Employers assign workers tentative shifts, and then notify them a half-hour or ten minutes before the shift is scheduled to begin whether they’re actually needed. Some even require workers to check in by phone, email, or text shortly before the shift starts.
Welcome to the app-economy!

So, when Ramesh blogged about agreeing with Miliband, I had merely read and blogged about the possibilities but didn't know that it was already a serious real policy/political problem in the UK.  A few days after that, Slate reported on the same issue, that New York's attorney general:
 is concerned that “a number of companies in New York State utilize on-call shifts and require employees to report in some manner ... to learn whether their services are ultimately needed on-site that day.”
Back in the days of manufacturing, just-in-time manufacturing was a big deal.  From Toyota and from Japan it quickly spread everywhere.  Now, that just-in-time concept is being extended to the service industry, where the "inventory" is labor; the reserve army of labor, as Marx phrased it.

Reich notes:
employees are now becoming variable costs of doing business – depending on ups and downs in demand that may change hour by hour, possibly minute by minute.
Yet working people have to pay the rent or make mortgage payments, and have keep up with utility, food, and fuel bills. These bills don’t vary much from month to month. They’re the fixed costs of living.
American workers can’t simultaneously be variable costs for business yet live in their own fixed-cost worlds.
They’re also husbands and wives and partners, most are parents, and they often have to take care of elderly relatives. All this requires coordinating schedules in advance – who’s going to cover for whom, and when.
But such planning is impossible when you don’t know when you’ll be needed at work. 
Yep, it is the share-the-scraps economy!

Which then leads to the question that I have been wrestling with since the commie days of my youth.  Marx said "philosophers have only interpreted the world, in various ways; the point is to change it."  What good is my intellectual understanding (assuming it is intellectual) when I can't do a damn thing?

2 comments:

Ramesh said...

Yes Robert Reich puts it well. Agree with everything he says except the bit about raising the Minimum Wage !!!

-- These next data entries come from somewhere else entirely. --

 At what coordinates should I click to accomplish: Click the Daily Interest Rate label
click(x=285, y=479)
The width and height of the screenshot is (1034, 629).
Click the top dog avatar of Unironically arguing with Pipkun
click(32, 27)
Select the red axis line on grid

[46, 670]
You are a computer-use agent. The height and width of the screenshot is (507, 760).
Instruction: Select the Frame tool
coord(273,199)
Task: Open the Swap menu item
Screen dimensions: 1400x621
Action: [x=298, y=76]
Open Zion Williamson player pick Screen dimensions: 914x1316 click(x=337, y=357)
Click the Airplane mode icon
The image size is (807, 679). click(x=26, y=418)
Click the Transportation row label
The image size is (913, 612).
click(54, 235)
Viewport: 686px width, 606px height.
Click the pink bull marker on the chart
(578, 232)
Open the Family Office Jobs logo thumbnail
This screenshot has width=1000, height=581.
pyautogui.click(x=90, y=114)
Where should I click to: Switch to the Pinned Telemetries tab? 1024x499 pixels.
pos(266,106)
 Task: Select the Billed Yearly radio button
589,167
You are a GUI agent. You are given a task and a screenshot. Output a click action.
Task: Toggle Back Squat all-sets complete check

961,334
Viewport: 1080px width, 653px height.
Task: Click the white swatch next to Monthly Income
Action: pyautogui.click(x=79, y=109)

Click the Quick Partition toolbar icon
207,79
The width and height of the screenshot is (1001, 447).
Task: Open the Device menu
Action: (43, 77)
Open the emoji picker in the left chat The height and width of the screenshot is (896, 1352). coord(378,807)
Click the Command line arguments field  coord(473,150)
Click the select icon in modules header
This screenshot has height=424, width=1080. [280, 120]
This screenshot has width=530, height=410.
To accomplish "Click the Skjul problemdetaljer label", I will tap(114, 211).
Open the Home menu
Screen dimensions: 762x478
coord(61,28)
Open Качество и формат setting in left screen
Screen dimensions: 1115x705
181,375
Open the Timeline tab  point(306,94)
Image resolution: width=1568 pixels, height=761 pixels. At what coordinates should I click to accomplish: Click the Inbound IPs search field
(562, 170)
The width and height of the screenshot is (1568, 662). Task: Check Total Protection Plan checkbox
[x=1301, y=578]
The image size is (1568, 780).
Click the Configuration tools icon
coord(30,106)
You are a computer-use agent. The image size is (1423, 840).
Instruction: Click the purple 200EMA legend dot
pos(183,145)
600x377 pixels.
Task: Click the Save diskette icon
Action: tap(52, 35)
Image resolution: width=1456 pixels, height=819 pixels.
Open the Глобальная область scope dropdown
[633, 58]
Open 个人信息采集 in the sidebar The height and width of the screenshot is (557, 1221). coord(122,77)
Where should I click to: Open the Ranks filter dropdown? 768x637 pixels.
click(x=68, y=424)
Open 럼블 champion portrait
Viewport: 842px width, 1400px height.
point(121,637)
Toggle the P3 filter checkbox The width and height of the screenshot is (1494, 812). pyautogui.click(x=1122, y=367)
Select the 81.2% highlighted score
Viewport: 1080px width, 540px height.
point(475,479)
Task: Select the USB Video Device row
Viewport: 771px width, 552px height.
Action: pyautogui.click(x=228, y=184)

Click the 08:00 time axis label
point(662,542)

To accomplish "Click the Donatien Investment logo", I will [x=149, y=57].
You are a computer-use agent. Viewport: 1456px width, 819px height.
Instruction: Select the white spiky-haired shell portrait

I am actually quite puzzled by the phenomenon even from an employer's perspective. If you employ people like this, they will have zero incentive to work. Zero motivation. Zero belonging to the company. And this is mostly happening in the service industry where the employee is often the first line of contact with a customer. How can a company survive with pissed off employees as your customer contact point. The wages saved by these horrible practices are much smaller than the marketing budgets of these companies. The nice lady at the checkout counter, as you have remarked many a time, is a better ambassador of your store than all those TV ads. So why do these companies treat their workers like shit.

I simply do not understand.

Sriram Khé said...

If you--an uber-business guy--throw in the towel with "I simply do not understand" then what chance do I have to make sense of this!

BTW, this, too, is a small piece that contributes to wage stagnation and the growing income inequality, and the urgency to re-write the social contract.